Le monde de Mad Max est également ce qui a permis à un fan incroyablement habile, Ben Carpenter, d’utiliser son fauteuil roulant sur pied pour cosplayer Max la banque de sang lui-même.
Le monde réel n’est pas conçu pour les personnes différemment handicapées. On me le rappelle lorsque certains bâtiments n’ont que des escaliers, mais que je dois monter plus haut ; ou lorsqu’il n’y a aucun moyen de se déplacer, à moins d’utiliser des transports coûteux ; lorsque les gens prennent ma canne comme excuse pour poser des questions personnelles prolongées sur ma santé ; lorsque l’idée de la douleur chronique est insondable pour ceux qui ne vivent pas avec ; et lorsque la douleur ne concerne que les cris d’agonie ou des démonstrations similaires de réaction à la douleur, et non la gestion silencieuse et l’aide médicale.
Nous n’avons pas besoin de tels rappels dans la fiction, quand la réalité est suffisamment dure – en effet, la fiction peut aider à transmettre aux autres ce que cela signifie de bouger différemment et d’être différemment handicapé. Elle apporte également un sentiment d’inclusion, que nous ne sommes pas si étrangers à tout le monde – quand nous pouvons, en fait, être les stars.
Il est donc merveilleux de voir un rôle principal comme Max, qui – bien qu’il ait beaucoup des mêmes caractéristiques que tous les héros de type « dude » – non seulement est lui-même une personne handicapée, mais ne rejette pas ou ne rabaisse pas les autres à cause de leurs handicaps. (Ou, particulièrement dans le cas de Fury Road, de leur sexe.) Même les méchants du jeu ne ciblent pas les gens en fonction de leur apparence, mais de leur pouvoir.
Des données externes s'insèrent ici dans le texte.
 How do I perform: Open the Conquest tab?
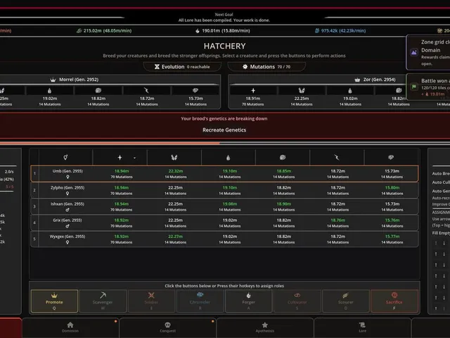[167, 327]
Jouer en tant que Max, faire l’expérience de personnages handicapés, est un rappel que nous pouvons et devons créer des mondes qui traitent avec respect ceux qui sont si souvent oubliés – si les jeux veulent être plus inclusifs. Cela nous donne le sentiment d’être les bienvenus, cela rend notre plaisir d’autant plus personnel : je n’ai guère de doute sur le fait que ce sentiment d’autonomisation a façonné ma perception de ce que beaucoup considèrent comme un jeu médiocre.
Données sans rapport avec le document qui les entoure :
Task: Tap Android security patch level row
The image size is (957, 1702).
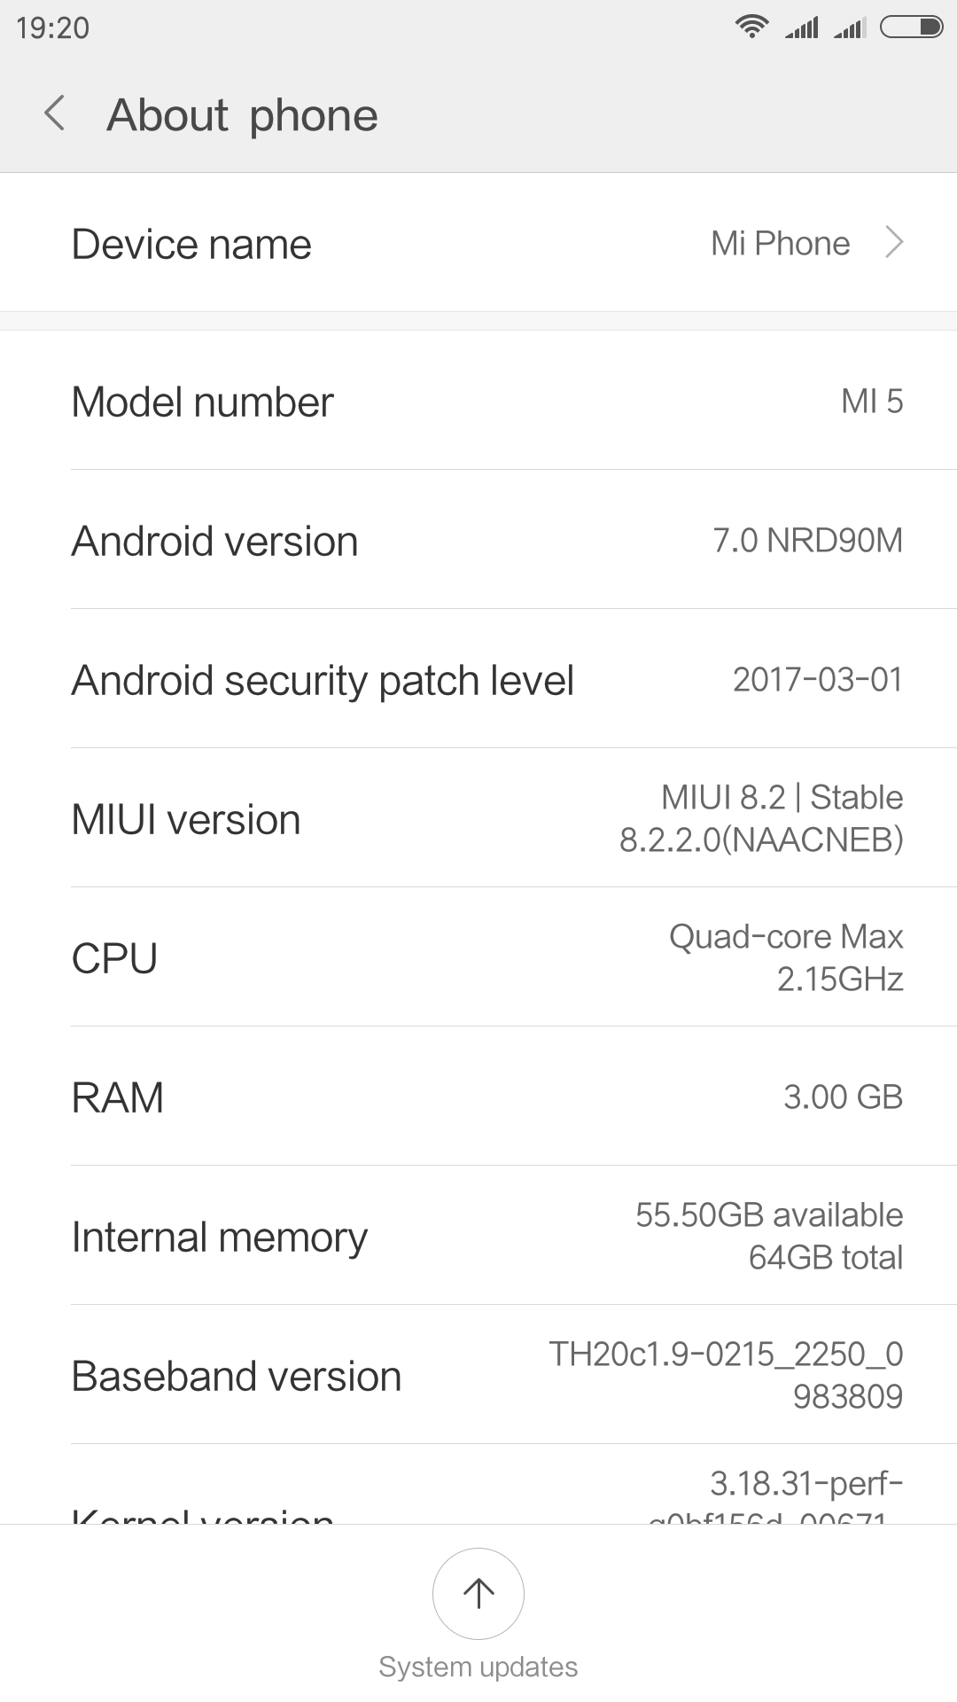Action: click(479, 680)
Si parfois je veux me souvenir de la sensation de courir, comme avec Mirror’s Edge, il est également merveilleux de voir qu’un handicap ne doit pas nécessairement être un obstacle pour être un badass.
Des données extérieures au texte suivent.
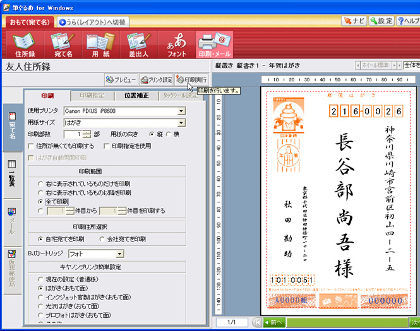Toggle 印刷指定を使用 checkbox
This screenshot has height=331, width=420.
(x=107, y=146)
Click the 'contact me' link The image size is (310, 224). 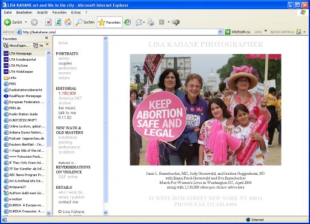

La fiction peut faire cela. Plus important encore, la fiction devrait le faire. Le monde réel nous rappelle suffisamment à quel point les groupes marginalisés sont invisibles.
C’est charmant de voir un grand studio décider que quelqu’un comme moi et mes amis pourraient être des personnages importants dans leur jeu – et que ces personnages ne soient pas définis ou caricaturés par le handicap.